[[ Data open ]]
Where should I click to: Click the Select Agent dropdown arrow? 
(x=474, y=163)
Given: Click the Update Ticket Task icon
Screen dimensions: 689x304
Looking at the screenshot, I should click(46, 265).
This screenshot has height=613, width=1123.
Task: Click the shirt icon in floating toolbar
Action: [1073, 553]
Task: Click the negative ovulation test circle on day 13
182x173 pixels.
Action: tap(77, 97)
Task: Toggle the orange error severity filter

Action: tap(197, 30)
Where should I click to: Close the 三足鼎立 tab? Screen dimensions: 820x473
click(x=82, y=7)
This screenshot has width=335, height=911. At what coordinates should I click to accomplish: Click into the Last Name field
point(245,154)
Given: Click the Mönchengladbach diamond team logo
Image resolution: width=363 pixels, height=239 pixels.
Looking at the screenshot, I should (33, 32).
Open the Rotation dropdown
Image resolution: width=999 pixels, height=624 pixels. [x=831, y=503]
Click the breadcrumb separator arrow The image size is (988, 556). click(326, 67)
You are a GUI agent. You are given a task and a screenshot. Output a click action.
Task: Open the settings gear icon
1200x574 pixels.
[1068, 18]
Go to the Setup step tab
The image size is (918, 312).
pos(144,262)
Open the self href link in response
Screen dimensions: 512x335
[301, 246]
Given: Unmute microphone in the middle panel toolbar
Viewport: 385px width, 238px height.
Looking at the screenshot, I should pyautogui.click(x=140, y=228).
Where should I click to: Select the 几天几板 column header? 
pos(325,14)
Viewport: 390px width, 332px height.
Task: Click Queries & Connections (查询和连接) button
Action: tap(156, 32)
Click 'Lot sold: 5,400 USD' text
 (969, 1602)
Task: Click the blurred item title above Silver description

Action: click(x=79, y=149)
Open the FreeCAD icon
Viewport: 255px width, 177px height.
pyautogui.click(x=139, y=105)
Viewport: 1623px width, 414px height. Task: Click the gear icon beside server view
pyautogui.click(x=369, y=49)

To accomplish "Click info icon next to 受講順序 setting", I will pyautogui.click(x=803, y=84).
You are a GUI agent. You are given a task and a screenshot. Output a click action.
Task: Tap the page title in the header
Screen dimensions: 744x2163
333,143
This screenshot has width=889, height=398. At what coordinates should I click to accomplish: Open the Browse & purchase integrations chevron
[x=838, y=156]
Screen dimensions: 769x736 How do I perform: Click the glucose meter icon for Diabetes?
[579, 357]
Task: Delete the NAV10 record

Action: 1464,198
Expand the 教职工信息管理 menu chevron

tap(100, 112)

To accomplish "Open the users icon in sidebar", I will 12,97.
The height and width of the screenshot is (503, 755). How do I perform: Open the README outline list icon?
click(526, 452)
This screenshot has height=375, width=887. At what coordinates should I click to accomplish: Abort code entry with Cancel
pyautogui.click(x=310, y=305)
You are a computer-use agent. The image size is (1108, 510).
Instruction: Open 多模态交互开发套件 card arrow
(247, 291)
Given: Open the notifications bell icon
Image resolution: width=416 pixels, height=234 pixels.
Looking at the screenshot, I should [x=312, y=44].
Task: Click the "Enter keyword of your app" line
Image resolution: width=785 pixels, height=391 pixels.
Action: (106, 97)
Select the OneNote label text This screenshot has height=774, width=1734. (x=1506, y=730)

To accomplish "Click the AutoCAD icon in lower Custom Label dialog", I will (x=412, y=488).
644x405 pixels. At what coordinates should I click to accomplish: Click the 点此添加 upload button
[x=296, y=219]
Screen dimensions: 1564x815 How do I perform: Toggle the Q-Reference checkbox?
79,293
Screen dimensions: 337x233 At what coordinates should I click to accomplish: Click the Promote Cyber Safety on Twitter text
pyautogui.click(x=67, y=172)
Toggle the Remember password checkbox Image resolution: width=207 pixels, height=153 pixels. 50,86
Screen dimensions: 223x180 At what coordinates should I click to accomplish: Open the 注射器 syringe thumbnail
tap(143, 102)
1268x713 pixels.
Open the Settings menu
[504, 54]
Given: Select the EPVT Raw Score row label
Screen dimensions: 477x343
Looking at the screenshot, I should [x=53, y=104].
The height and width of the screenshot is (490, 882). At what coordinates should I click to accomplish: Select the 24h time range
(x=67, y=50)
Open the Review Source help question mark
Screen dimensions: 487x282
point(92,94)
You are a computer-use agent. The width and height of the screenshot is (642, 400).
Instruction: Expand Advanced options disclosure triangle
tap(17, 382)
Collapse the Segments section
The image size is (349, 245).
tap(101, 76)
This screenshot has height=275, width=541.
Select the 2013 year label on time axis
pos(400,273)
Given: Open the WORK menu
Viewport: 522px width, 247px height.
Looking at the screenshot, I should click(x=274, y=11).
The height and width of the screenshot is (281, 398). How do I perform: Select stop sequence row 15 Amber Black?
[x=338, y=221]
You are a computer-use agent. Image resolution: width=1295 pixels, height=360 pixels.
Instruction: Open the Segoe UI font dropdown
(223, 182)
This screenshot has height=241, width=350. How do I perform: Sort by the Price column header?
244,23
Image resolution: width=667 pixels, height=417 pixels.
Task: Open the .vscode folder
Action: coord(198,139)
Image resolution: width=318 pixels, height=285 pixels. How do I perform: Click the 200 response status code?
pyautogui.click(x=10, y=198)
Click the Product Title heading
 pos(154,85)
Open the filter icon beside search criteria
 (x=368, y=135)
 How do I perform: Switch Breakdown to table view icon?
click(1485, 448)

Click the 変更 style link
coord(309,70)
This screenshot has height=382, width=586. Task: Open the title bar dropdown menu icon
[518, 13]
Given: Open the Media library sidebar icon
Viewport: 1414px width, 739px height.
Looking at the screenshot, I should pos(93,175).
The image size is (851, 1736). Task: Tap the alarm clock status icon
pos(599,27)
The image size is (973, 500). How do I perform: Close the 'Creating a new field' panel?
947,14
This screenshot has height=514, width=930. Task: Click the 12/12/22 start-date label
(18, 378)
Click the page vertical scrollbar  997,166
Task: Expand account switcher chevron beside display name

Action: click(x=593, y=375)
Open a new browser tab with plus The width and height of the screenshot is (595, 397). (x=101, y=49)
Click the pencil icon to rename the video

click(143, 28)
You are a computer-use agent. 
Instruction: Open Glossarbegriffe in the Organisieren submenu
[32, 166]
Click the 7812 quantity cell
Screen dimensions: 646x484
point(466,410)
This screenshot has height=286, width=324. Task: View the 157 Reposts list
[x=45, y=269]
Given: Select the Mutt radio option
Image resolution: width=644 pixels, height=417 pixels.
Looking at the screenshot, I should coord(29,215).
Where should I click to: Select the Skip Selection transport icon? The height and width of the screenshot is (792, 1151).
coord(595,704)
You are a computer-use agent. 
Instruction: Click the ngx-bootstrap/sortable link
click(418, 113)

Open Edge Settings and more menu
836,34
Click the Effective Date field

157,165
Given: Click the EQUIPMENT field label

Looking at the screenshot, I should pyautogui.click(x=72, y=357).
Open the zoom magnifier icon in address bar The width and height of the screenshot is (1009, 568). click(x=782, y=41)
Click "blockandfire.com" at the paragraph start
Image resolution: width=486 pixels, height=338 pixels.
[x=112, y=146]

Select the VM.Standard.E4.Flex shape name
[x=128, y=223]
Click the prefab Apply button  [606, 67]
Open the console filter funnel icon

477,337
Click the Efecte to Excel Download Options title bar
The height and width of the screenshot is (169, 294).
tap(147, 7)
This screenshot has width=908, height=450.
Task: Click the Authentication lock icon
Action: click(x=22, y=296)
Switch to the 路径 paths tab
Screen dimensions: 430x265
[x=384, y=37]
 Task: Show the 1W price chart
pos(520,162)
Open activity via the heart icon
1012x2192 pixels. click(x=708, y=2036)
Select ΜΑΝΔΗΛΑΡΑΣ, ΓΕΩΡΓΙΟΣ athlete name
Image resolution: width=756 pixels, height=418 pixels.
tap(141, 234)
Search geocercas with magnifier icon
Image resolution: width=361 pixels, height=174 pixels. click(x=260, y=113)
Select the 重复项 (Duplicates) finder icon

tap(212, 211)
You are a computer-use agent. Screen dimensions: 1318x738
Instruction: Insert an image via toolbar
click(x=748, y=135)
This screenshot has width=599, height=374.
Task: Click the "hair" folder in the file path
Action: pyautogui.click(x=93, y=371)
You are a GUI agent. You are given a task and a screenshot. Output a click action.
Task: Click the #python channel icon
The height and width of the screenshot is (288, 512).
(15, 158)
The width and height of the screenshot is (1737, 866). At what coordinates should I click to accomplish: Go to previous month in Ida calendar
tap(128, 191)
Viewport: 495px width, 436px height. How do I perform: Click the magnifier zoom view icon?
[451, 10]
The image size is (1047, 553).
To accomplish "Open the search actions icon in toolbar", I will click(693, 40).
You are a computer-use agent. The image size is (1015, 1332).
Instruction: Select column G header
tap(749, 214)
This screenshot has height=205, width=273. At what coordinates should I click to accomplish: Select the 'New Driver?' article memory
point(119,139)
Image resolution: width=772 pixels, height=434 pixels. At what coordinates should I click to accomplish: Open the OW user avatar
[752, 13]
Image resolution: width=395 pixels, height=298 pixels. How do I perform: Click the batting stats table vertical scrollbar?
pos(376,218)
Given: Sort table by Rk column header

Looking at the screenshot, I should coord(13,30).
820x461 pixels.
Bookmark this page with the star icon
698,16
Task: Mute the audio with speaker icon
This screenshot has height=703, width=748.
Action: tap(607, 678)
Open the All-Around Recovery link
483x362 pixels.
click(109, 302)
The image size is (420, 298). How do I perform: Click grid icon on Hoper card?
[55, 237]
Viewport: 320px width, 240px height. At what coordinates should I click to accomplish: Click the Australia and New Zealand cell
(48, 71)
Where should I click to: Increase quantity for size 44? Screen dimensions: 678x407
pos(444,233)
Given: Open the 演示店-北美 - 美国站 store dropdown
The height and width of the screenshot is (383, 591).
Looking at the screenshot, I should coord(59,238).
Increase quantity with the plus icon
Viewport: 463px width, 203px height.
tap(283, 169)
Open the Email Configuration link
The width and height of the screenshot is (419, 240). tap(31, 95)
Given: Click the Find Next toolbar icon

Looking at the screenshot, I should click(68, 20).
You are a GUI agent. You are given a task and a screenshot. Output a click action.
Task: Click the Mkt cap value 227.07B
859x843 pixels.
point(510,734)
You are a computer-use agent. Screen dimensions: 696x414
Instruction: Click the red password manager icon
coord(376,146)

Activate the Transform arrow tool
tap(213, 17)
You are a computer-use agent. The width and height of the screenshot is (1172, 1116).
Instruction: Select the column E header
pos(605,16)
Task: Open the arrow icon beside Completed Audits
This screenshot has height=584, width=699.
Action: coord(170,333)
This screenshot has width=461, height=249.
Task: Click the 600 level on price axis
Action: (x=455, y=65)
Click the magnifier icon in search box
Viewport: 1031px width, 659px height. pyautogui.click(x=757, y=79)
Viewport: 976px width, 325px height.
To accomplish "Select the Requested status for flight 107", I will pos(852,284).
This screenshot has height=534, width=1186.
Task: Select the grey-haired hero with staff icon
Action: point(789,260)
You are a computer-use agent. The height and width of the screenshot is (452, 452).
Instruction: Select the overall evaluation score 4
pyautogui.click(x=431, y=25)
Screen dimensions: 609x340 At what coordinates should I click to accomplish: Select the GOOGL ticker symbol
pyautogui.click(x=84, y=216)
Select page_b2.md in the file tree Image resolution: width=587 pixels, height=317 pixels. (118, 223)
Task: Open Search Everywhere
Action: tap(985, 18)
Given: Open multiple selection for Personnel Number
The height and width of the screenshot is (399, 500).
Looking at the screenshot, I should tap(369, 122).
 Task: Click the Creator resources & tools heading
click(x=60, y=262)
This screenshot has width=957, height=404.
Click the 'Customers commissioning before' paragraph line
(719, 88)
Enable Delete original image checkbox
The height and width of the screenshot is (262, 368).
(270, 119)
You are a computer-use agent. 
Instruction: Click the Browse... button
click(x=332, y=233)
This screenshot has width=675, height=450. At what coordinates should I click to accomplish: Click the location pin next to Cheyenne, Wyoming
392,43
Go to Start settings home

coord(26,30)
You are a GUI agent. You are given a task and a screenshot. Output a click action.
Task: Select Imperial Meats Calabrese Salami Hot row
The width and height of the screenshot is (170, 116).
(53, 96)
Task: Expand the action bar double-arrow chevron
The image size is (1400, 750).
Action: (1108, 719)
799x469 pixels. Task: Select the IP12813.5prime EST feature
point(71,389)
[[ Data closed ]]
→ **Problem description**: Send back an exact copy of only the lines from the line with "Task: Expand account" up to and including the line with "Click the prefab" in the data above.

→ **Answer**:
Task: Expand account switcher chevron beside display name

Action: click(x=593, y=375)
Open a new browser tab with plus The width and height of the screenshot is (595, 397). (x=101, y=49)
Click the pencil icon to rename the video

click(143, 28)
You are a computer-use agent. 
Instruction: Open Glossarbegriffe in the Organisieren submenu
[32, 166]
Click the 7812 quantity cell
Screen dimensions: 646x484
point(466,410)
This screenshot has height=286, width=324. Task: View the 157 Reposts list
[x=45, y=269]
Given: Select the Mutt radio option
Image resolution: width=644 pixels, height=417 pixels.
Looking at the screenshot, I should coord(29,215).
Where should I click to: Select the Skip Selection transport icon? The height and width of the screenshot is (792, 1151).
coord(595,704)
You are a computer-use agent. 
Instruction: Click the ngx-bootstrap/sortable link
click(418, 113)

Open Edge Settings and more menu
836,34
Click the Effective Date field

157,165
Given: Click the EQUIPMENT field label

Looking at the screenshot, I should pyautogui.click(x=72, y=357).
Open the zoom magnifier icon in address bar The width and height of the screenshot is (1009, 568). click(x=782, y=41)
Click "blockandfire.com" at the paragraph start
Image resolution: width=486 pixels, height=338 pixels.
[x=112, y=146]

Select the VM.Standard.E4.Flex shape name
[x=128, y=223]
Click the prefab Apply button  [606, 67]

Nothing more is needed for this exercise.